*** Begin section ***
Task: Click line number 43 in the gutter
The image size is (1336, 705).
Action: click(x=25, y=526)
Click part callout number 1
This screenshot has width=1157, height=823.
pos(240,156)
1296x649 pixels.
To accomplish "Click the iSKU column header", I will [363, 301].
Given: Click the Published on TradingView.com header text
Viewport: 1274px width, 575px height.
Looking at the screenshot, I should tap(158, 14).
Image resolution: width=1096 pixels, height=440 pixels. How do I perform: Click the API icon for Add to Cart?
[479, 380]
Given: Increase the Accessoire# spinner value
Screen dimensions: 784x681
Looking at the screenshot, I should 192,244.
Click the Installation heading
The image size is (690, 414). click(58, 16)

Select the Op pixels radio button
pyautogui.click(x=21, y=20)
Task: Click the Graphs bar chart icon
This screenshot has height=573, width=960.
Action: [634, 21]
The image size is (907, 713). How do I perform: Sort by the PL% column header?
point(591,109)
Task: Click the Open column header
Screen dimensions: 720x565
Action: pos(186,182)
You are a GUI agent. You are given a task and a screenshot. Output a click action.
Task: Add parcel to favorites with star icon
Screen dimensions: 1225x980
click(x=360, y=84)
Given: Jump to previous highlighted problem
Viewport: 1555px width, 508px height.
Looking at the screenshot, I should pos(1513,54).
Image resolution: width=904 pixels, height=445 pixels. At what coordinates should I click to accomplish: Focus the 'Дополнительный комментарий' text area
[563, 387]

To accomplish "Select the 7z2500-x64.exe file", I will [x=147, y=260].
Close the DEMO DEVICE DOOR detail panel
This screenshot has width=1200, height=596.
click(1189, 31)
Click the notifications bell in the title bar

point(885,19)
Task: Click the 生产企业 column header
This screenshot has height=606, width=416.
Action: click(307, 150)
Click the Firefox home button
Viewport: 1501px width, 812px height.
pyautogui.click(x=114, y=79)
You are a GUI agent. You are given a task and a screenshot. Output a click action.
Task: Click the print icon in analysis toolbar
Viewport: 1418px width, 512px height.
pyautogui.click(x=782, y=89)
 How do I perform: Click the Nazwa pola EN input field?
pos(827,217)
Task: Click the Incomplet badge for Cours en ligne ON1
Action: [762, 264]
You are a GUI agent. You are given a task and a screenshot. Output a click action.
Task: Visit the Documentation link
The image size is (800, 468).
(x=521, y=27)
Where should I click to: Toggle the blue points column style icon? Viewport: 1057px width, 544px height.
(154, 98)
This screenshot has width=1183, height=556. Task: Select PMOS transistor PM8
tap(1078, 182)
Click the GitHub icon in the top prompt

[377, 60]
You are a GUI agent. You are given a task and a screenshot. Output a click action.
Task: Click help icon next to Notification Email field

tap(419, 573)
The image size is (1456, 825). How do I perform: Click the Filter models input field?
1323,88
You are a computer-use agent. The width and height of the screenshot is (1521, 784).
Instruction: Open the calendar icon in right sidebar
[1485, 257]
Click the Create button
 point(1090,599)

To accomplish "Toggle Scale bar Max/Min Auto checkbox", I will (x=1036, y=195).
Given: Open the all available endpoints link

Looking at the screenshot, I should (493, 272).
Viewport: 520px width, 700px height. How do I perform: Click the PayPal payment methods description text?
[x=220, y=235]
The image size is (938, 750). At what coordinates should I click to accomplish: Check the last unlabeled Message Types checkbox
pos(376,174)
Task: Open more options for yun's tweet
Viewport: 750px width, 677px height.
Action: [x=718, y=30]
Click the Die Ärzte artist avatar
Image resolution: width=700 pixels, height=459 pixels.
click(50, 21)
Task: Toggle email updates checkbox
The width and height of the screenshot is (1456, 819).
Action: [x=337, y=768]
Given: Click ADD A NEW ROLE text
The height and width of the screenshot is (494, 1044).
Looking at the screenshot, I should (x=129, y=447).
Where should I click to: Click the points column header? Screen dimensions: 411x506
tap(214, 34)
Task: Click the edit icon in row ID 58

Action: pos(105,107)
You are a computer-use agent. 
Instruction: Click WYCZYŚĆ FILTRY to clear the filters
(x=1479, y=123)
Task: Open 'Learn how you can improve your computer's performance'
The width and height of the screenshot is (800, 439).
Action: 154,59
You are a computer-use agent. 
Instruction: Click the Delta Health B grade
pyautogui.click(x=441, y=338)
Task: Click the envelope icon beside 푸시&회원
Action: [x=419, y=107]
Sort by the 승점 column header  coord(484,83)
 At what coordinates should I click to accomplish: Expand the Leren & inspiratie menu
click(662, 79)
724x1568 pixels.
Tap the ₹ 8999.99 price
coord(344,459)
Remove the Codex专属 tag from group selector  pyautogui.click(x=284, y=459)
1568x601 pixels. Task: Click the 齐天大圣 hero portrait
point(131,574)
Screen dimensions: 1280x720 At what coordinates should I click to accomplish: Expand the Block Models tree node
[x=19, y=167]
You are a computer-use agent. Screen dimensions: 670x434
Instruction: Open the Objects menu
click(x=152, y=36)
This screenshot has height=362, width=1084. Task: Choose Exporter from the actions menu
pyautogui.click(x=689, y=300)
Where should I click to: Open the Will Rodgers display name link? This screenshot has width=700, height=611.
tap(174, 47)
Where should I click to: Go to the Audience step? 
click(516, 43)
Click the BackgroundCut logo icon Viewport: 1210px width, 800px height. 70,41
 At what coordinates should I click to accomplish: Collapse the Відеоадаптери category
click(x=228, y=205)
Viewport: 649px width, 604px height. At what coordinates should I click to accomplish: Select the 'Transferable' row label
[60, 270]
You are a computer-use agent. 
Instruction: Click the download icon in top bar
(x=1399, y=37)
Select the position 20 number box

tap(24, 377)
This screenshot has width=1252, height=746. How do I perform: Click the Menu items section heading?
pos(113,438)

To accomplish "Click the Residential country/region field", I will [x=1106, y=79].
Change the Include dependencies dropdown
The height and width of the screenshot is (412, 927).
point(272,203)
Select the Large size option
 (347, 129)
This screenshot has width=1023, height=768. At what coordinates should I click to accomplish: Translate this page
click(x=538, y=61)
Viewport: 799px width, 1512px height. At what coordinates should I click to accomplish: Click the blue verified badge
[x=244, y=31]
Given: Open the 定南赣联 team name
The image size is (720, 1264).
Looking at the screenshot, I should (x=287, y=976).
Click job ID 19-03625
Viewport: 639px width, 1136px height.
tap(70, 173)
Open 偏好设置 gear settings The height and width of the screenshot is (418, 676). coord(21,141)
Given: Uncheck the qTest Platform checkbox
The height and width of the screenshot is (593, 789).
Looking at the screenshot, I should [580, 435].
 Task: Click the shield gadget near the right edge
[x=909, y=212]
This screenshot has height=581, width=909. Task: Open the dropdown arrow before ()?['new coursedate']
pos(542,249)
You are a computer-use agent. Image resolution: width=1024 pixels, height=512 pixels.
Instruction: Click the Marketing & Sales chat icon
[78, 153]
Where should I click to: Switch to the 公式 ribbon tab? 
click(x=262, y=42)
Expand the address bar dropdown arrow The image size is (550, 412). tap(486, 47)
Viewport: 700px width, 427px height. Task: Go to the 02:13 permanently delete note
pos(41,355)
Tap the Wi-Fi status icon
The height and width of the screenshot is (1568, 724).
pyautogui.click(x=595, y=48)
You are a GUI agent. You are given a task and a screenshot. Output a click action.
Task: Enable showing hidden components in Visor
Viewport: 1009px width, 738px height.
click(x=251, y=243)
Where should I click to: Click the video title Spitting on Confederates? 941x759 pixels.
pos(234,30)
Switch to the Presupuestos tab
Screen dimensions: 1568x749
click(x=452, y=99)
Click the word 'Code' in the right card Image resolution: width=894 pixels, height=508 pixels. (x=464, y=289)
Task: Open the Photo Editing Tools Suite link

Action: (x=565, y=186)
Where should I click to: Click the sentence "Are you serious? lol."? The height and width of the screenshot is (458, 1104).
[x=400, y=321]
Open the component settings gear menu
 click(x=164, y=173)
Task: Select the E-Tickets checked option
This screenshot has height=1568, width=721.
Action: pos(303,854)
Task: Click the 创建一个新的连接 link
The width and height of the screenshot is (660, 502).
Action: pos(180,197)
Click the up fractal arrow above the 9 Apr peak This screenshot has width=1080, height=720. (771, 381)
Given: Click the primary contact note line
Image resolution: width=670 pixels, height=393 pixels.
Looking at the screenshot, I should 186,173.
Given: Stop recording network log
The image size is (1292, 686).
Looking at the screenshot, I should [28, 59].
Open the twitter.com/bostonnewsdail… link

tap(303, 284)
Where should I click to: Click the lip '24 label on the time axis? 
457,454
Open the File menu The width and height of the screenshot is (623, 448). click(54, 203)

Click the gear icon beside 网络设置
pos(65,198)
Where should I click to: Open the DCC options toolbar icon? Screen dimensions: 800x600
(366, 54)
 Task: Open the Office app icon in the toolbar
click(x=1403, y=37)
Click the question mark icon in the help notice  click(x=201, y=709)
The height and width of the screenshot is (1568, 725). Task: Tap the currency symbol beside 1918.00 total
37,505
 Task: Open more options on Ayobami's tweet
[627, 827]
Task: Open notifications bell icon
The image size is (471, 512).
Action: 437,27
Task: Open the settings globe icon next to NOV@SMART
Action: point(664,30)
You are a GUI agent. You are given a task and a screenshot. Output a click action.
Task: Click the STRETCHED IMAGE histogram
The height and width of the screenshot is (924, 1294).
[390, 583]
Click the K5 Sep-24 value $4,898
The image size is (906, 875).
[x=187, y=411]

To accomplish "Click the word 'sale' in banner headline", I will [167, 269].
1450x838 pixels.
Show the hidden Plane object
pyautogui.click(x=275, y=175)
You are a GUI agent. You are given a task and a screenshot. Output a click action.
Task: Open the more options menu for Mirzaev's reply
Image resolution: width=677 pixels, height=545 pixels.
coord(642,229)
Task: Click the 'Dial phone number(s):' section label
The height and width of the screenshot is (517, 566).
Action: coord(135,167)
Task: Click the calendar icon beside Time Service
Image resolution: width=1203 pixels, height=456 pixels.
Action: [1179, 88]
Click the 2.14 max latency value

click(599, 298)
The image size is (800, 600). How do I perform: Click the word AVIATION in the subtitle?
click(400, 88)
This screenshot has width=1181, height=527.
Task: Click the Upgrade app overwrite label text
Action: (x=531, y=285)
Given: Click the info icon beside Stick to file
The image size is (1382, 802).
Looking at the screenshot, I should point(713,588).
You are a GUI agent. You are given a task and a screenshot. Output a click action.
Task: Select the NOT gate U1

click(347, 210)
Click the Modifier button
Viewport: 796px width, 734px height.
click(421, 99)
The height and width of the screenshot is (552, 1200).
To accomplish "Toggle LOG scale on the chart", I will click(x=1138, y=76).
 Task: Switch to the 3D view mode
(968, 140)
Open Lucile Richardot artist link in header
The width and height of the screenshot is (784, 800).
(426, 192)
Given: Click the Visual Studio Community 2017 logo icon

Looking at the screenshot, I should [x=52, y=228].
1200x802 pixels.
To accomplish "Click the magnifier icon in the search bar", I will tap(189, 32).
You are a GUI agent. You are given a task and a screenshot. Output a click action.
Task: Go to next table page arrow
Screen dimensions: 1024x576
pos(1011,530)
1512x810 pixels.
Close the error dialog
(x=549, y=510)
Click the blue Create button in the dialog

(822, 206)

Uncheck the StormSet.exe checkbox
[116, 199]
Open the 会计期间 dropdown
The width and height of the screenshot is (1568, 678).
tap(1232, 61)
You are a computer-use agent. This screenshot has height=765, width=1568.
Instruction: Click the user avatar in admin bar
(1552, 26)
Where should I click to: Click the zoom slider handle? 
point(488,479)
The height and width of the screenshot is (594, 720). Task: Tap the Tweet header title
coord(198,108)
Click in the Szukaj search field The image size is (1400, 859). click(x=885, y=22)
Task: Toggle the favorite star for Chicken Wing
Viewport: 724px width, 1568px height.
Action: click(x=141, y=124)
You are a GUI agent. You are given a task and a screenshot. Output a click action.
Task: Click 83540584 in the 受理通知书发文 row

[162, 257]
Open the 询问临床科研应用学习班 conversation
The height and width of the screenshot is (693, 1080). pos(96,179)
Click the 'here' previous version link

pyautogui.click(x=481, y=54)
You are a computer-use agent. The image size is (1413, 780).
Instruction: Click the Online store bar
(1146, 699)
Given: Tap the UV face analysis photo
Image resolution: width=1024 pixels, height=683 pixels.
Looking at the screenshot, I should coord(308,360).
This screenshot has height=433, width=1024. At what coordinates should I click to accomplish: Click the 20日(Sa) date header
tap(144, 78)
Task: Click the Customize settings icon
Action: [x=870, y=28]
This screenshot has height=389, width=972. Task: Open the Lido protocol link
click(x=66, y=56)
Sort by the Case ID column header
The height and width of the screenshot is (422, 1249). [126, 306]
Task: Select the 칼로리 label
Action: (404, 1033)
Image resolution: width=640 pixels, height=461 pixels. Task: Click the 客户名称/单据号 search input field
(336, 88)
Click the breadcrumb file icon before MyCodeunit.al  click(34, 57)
*** End section ***
» **WORK INSTRUCTION**:
Scan the records above. Return every line with "analysis" in it.

» **REPLY TO THE TASK**:
Task: Click the print icon in analysis toolbar
Given: Tap the UV face analysis photo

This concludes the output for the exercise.